The transport of the photo-generated charge carriers towards the cell’s electrodes play also an important role in the overall photovoltaic response. For this reason, a great interest of the scientific community is dedicated to this process, as these materials should exhibit good compatibility with the neighbouring components of the cell and most importantly, they must feature an energetic band diagram structure with adequate LUMO (lowest unoccupied molecular orbital) and HOMO (highest occupied molecular orbital) levels that facilitate the transport of electrons and holes towards the cathode and anode electric contacts of the PV cell, respectively. In this sense, the thorough studies onto complexes based on titanium dioxide (TiO${}_2$) acting as electron transporter layer (ETL) materials must be acknowledged [8,9], as well as the exhaustive review on hole transporter layer (HTL) materials for organic PV cells by C. Anrango-Camacho et al. [10].

Ultimately, the collection of the photo-generated charge carriers substantially depend on the physical properties of the back- and top-electrodes of the cell. Obviously, at least one of these electrodes must combine a high electrical conductivity with an excellent transparency in the visible region of the electromagnetic spectrum. These two antagonistic properties are sometimes hard to reconcile, motivating the important work dedicated to the study of novel transparent conducting oxide (TCO) materials for PV cells.
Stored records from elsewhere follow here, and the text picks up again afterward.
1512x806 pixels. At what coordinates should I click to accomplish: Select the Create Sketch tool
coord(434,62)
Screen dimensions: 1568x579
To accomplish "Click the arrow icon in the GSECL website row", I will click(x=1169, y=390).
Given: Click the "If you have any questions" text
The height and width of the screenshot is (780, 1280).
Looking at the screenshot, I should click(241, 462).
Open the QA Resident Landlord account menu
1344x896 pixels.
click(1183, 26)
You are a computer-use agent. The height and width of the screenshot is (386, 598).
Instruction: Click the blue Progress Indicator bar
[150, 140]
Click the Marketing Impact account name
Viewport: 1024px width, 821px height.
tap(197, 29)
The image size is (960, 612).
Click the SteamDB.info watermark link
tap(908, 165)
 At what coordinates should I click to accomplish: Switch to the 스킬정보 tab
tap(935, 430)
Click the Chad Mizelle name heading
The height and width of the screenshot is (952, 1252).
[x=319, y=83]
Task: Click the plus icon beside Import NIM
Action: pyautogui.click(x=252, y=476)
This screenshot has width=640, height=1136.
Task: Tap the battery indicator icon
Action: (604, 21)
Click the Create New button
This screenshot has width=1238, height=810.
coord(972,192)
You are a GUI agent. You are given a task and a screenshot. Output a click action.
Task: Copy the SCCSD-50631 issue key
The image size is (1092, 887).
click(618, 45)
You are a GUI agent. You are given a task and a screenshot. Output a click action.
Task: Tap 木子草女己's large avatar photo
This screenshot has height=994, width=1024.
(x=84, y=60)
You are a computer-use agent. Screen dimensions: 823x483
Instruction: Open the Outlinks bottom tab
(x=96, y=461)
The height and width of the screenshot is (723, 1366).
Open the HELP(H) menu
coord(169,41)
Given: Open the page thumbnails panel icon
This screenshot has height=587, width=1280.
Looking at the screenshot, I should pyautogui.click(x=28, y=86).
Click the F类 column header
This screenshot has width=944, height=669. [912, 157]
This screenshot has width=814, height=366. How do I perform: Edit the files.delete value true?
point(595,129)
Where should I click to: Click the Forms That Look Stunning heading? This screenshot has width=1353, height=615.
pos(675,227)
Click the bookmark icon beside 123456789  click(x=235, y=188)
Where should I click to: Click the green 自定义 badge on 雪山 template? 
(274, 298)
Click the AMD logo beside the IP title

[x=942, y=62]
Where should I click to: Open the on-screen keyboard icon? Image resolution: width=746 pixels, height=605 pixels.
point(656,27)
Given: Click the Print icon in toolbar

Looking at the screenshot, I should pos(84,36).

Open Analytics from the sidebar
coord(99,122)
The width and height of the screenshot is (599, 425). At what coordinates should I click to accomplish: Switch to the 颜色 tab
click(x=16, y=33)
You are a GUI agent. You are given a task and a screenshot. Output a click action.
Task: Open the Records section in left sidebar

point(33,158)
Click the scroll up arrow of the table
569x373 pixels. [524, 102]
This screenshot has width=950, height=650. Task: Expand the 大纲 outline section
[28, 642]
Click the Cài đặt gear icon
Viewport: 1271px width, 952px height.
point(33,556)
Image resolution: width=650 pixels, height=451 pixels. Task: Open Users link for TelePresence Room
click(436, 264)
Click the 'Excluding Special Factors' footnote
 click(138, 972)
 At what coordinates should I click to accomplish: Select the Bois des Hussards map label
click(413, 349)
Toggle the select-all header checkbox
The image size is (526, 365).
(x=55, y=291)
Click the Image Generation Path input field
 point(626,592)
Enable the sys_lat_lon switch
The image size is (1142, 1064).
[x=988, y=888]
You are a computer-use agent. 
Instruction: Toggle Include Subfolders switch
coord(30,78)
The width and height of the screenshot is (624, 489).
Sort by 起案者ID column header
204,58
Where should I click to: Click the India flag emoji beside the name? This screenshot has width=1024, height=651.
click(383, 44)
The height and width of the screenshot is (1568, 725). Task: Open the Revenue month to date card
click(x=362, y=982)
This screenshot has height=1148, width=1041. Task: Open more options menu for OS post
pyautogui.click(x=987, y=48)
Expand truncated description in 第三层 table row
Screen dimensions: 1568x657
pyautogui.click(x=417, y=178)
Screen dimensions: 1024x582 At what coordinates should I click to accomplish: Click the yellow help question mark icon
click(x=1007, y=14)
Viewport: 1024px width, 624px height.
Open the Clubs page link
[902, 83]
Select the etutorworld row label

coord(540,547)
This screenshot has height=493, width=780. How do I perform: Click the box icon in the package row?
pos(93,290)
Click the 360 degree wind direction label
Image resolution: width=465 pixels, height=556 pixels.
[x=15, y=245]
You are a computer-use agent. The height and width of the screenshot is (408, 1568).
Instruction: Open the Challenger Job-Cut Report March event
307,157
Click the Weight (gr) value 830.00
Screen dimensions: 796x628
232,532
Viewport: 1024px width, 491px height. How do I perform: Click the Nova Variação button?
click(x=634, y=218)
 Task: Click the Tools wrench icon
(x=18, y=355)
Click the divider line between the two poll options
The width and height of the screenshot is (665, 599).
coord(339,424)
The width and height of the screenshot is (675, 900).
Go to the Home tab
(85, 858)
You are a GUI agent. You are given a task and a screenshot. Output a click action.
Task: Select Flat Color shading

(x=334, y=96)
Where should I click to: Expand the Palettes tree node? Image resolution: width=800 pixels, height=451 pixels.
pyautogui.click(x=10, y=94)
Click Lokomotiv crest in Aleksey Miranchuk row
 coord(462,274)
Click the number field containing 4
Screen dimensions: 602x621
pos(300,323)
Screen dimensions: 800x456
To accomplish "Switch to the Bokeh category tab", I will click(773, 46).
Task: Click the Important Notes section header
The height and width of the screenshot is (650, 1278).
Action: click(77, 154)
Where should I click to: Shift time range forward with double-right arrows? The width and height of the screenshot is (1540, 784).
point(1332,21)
Herein, a new composite relying on indium-zinc-tin oxide (IZTO) was successfully engaged as a transparent electrode, the authors demonstrating its potential when used within construction of an ultra-flexible organic PV cell used for powering human wearable devices [11]. Other novel TCO materials with superior physical properties have been also studied by L. Hrostea et al. [12]. In this case, the authors deposited oxide/metal/oxide multi-layers as alternative to the well-studied indium-doped tin oxide (ITO), onto glass and especially plastic substrates, hence owning to a great potential for flexible photovoltaic devices.

It is obvious now that a great dedication of studying in details each building-block of the PV device is essential, as the morphological, compositional, structural, optical and photo-electrical properties of each of the constituting material have to be all-together well-harmonized in order to get the expected increase in the performance of a solar cell, whatever its type and generation.